Records for processing:
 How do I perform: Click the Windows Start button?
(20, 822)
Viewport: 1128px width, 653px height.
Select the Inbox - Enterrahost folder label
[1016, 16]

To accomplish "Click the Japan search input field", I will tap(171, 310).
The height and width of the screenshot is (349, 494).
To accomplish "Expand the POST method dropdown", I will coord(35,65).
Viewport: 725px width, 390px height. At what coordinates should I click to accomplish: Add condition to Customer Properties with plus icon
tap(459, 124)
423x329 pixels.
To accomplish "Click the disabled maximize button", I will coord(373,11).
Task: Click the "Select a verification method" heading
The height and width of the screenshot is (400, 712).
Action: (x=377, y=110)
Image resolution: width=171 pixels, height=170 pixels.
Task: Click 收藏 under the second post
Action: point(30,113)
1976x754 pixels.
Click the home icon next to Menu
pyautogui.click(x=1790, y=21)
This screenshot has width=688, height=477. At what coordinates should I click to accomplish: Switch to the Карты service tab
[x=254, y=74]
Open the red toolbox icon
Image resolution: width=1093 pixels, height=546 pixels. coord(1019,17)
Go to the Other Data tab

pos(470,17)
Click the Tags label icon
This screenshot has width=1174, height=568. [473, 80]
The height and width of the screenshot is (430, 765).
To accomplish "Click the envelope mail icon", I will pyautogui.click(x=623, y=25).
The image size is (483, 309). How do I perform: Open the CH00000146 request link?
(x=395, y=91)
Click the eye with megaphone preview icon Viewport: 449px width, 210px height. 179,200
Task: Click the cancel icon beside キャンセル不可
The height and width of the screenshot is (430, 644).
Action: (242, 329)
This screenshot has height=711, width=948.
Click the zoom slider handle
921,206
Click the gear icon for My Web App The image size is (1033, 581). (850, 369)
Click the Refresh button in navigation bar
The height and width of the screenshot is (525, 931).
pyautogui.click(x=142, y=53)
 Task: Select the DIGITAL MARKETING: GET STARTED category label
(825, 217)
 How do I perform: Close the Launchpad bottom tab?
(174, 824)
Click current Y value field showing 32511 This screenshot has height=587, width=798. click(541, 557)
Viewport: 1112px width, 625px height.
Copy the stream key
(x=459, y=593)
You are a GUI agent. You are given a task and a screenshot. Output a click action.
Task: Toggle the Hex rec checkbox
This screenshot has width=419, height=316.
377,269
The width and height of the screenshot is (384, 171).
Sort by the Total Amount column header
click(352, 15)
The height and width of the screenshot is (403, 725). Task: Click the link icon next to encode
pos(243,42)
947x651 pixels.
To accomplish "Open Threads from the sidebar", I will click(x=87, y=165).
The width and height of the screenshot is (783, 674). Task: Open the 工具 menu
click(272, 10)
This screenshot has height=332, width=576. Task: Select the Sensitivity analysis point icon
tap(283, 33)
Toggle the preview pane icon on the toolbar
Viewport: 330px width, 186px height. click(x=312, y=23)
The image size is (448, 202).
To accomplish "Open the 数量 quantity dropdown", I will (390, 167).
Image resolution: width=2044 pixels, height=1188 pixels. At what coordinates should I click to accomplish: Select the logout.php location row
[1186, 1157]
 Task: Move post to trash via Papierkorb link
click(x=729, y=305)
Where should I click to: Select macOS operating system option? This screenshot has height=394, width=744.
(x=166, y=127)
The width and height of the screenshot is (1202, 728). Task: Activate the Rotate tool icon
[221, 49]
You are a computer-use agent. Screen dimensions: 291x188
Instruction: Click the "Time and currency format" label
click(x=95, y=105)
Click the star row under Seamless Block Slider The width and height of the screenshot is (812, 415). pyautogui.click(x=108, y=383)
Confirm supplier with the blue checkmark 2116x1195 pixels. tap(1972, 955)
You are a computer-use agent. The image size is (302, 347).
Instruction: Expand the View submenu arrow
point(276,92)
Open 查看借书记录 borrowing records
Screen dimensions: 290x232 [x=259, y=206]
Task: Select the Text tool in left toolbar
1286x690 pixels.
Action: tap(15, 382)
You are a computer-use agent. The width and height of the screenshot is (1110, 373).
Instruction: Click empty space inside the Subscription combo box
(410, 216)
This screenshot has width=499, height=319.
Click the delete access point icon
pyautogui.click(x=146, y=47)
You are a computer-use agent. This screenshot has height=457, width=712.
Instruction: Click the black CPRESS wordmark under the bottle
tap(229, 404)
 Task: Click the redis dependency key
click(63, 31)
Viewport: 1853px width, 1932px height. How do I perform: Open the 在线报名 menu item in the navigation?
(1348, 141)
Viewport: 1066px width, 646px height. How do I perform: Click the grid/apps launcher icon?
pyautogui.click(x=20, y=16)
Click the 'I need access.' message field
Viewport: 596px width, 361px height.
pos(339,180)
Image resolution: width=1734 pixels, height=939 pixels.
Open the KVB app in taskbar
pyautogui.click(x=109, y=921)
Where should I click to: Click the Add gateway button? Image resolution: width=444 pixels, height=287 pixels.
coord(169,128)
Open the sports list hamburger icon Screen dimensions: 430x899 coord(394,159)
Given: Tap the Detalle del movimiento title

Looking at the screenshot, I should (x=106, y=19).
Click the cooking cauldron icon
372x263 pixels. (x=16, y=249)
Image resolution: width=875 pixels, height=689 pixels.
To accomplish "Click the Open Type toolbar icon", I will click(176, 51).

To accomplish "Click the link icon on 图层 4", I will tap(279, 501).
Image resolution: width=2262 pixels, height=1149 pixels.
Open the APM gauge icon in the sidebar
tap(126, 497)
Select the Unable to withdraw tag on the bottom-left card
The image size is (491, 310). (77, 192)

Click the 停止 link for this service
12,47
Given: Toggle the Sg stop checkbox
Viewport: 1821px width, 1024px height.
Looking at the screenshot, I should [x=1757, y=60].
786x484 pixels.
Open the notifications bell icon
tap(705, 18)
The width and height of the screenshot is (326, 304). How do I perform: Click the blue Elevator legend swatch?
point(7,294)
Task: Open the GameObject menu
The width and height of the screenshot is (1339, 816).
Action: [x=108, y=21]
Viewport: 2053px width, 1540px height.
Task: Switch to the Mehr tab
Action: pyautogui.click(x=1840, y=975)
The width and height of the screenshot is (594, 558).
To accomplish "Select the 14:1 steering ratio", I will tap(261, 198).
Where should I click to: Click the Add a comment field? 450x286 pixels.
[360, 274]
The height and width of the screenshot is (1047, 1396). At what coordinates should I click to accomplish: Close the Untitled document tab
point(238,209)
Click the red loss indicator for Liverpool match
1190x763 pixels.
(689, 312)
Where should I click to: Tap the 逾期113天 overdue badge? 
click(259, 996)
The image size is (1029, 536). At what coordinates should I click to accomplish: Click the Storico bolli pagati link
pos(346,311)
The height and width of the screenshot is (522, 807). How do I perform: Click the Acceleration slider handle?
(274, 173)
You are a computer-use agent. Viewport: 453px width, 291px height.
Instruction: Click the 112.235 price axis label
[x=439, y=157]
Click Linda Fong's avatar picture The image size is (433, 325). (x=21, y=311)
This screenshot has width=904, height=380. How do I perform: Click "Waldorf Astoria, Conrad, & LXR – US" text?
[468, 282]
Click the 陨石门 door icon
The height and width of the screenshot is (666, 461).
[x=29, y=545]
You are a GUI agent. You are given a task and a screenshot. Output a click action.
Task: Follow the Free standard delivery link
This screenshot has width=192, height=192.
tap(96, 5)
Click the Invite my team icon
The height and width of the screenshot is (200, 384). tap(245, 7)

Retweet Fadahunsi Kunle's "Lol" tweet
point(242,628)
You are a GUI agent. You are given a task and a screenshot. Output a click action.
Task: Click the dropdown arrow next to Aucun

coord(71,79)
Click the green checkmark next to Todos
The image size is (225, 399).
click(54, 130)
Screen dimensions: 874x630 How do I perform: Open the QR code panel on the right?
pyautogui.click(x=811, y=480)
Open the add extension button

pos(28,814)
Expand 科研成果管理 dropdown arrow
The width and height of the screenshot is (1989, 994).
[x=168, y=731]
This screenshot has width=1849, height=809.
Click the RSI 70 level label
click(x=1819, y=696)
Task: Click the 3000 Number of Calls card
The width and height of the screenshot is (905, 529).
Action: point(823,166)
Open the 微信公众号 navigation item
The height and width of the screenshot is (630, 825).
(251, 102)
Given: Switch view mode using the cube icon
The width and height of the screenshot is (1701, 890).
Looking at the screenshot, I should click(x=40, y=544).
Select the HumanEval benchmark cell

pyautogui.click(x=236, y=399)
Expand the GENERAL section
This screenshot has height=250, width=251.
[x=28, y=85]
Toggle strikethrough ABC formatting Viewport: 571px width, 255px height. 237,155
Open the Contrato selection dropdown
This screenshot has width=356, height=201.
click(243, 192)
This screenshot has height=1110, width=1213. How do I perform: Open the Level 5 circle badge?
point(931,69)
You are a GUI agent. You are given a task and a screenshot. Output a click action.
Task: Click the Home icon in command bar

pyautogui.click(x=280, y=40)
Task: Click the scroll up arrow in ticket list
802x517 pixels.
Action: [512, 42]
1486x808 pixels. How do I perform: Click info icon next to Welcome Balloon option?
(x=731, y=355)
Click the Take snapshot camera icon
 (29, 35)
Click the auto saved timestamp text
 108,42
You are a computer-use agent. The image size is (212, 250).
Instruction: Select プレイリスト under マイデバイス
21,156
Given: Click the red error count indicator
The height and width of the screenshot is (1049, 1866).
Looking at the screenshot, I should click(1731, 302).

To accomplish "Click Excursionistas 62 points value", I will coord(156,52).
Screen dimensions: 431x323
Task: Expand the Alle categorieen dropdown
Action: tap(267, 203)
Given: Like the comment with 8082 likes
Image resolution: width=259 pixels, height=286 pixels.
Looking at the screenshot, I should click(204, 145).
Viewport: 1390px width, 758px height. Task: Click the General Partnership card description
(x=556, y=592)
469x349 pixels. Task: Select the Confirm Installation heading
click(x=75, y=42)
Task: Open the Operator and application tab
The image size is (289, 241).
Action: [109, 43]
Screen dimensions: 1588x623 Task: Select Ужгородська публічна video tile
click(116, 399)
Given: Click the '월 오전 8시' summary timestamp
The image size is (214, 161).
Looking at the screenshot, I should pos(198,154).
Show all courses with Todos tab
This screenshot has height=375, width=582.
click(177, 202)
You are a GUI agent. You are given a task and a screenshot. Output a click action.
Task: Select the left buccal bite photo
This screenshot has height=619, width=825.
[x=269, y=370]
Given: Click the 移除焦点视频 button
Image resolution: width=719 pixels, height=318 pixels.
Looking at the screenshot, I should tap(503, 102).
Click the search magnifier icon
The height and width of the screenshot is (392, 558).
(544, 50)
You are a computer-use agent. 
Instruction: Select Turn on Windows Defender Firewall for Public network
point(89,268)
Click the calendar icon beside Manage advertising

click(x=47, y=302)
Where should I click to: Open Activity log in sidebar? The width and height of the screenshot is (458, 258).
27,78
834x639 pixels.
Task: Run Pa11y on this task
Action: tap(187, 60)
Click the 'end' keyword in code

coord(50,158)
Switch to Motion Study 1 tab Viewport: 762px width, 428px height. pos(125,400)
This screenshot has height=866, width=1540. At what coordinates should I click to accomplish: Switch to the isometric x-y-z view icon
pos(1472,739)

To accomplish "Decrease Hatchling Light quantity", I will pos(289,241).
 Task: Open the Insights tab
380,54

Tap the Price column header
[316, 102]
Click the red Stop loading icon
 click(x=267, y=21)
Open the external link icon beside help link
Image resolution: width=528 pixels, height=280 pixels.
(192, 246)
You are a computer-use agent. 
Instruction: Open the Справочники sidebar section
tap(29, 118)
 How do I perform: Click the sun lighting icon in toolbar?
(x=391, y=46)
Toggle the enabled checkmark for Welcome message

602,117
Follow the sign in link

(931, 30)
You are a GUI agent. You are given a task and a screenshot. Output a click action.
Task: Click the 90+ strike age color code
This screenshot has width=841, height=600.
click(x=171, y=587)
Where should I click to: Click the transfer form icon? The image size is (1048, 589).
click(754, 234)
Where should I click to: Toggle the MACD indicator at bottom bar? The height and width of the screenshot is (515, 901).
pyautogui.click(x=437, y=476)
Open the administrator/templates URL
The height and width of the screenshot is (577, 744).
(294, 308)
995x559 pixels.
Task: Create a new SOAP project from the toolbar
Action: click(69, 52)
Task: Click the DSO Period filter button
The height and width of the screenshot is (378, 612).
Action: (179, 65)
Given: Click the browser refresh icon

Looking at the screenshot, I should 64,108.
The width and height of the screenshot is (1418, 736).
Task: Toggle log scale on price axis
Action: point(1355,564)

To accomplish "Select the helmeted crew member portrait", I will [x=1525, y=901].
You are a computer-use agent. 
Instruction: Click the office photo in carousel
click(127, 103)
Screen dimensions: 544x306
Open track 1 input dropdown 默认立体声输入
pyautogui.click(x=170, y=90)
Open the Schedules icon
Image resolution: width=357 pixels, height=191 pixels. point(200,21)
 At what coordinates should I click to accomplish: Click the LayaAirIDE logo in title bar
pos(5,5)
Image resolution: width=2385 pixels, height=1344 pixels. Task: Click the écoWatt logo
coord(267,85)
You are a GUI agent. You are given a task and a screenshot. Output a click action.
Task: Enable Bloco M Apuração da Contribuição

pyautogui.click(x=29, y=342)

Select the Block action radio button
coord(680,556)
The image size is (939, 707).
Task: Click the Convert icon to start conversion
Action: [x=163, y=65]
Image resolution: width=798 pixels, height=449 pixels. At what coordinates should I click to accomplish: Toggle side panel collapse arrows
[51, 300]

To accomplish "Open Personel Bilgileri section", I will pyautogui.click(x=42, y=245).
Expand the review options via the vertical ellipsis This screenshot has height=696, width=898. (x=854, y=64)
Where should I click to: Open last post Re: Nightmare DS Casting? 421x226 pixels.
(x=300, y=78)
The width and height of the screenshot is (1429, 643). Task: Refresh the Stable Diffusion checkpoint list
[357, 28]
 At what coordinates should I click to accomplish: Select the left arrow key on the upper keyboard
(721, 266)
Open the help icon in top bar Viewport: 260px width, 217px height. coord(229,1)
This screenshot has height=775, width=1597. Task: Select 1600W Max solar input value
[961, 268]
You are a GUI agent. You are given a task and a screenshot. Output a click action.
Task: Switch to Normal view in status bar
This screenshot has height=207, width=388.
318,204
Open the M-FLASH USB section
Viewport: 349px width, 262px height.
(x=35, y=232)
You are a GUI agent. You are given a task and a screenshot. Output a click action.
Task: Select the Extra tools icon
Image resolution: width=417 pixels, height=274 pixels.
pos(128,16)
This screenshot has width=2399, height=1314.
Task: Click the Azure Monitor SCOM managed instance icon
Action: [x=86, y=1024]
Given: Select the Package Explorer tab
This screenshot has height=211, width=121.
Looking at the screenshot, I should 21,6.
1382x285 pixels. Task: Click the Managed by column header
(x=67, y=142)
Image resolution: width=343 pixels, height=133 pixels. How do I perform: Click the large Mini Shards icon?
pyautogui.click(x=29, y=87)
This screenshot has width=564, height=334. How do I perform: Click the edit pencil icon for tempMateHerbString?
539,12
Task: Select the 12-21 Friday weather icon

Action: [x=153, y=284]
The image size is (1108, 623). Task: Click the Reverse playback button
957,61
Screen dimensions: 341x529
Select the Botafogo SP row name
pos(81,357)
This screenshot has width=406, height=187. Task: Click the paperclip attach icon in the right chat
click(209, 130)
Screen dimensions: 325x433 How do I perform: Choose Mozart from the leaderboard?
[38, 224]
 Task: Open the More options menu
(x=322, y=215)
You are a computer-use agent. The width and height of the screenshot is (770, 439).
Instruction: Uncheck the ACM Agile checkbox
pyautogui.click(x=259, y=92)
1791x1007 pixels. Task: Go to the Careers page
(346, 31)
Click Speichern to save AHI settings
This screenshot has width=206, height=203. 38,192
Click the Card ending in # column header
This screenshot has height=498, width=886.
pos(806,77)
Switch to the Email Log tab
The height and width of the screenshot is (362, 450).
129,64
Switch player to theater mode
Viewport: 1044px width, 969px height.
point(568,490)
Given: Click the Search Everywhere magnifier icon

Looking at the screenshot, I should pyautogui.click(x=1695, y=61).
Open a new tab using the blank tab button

Stated goal:
Please rewrite the rows as a numbered list, starting with the line containing "Open the Schedules icon" and going on through the line containing "pyautogui.click(x=29, y=342)". Leave out blank lines.

Task solution:
1. Open the Schedules icon
2. Image resolution: width=357 pixels, height=191 pixels. point(200,21)
3.  At what coordinates should I click to accomplish: Click the LayaAirIDE logo in title bar
4. pos(5,5)
5. Image resolution: width=2385 pixels, height=1344 pixels. Task: Click the écoWatt logo
6. coord(267,85)
7. You are a GUI agent. You are given a task and a screenshot. Output a click action.
8. Task: Enable Bloco M Apuração da Contribuição
9. pyautogui.click(x=29, y=342)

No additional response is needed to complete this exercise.